Kendra Ohama

Personal information
- Born: January 6, 1965 (age 61) Brooks, Alberta, Canada
- Height: 5'1

Sport
- Country: Canada
- Sport: Wheelchair basketball (1992–2012)
- Team: Canada women's national wheelchair basketball team
- Turned pro: 1991
- Retired: 2012

Medal record
Wheelchair basketball
Representing Canada
Paralympic Games
| Gold medal – first place | 1992 Barcelona | Team |
| Gold medal – first place | 1996 Atlanta | Team |
| Gold medal – first place | 2000 Sydney | Team |
| Bronze medal – third place | 2004 Athens | Team |
Parapan American Games
| Silver medal – second place | 2011 Guadalajara | Team |

= Kendra Ohama =

Canadian wheelchair basketball player

Kendra Ohama (January 6, 1965) is a Canadian retired wheelchair basketball player, and currently competes in wheelchair curling. As a member of Team Canada, she won three gold medals and one bronze in wheelchair basketball during the Paralympic Games.

==Early life==
Ohama was born in Brooks, Alberta on January 6, 1965.

==Career==
After becoming paralyzed from the waist down at the age of 16 following a car accident, Ohama was approached a Calgary Grizzlies player in a store who convinced her to play the sport. She was eventually invited to tryout for the Canada women's national wheelchair basketball team in 1989. Ohama made her senior debut at the 1992 Summer Paralympics, where Team Canada won gold. She also won gold at the 1996 and 2000 Paralympic Games and bronze at the 2004 Summer Paralympics. Ohama was later named to Team Canada's roster for the 2008 Osaka Cup in Japan.

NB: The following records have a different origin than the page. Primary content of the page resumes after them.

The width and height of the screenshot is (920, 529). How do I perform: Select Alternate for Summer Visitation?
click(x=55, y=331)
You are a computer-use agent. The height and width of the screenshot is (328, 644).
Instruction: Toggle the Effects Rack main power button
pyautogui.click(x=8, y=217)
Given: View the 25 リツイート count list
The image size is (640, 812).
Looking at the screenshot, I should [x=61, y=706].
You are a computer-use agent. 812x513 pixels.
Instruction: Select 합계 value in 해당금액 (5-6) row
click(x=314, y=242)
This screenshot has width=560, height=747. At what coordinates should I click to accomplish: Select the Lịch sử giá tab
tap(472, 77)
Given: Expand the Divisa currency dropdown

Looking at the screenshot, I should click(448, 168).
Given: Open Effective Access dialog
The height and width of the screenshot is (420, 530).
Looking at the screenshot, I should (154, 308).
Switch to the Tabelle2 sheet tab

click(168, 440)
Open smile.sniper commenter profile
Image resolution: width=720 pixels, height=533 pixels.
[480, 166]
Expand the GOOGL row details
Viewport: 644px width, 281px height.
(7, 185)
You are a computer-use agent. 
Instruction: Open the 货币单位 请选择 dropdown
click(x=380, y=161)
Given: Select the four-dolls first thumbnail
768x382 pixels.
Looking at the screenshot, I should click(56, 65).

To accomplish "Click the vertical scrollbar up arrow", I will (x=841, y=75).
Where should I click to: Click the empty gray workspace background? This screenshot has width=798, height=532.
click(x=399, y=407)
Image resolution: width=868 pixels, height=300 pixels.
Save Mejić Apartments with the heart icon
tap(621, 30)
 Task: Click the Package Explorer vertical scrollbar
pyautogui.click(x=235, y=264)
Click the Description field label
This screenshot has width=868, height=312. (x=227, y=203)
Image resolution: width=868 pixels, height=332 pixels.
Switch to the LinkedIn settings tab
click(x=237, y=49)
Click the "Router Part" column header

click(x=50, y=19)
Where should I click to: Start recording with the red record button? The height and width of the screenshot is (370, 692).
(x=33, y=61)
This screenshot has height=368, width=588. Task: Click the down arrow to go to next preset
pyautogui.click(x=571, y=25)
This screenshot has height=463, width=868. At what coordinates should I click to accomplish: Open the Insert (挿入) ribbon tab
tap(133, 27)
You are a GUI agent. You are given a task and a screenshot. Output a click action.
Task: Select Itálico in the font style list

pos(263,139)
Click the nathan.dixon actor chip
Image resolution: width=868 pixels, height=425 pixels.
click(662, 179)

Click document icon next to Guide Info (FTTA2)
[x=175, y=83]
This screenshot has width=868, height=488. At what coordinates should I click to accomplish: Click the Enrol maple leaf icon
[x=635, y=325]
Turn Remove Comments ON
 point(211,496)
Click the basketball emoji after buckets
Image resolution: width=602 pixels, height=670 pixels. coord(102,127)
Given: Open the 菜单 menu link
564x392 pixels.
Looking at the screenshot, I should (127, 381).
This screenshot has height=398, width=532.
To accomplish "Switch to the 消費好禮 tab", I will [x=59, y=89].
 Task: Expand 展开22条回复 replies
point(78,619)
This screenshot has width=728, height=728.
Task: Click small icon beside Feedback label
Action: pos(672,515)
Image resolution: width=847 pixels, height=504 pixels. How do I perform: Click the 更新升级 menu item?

In March 2011, Ohama was named to Team Canada's National Team to compete at the 2011 Parapan American Games. Although the Calgary Rollers finished in third place, she was selected as a Tournament All-Star. In June, Ohama was awarded a $5,000 Team Investors Group Amateur Athletes Fund bursary. The next year, Ohama was selected to compete at the 2012 Summer Paralympics. On December 22, 2012, Ohama announced her retirement from the Canadian women's wheelchair basketball team. After retiring, she became a goldsmith at a family-run business called "The Goldsmiths."

Ohama would return to competitive sports in 2026, playing as lead on Team Alberta at the 2026 Canadian Wheelchair Curling Championship. There, Alberta would finish in 7th place with a 4–3 record.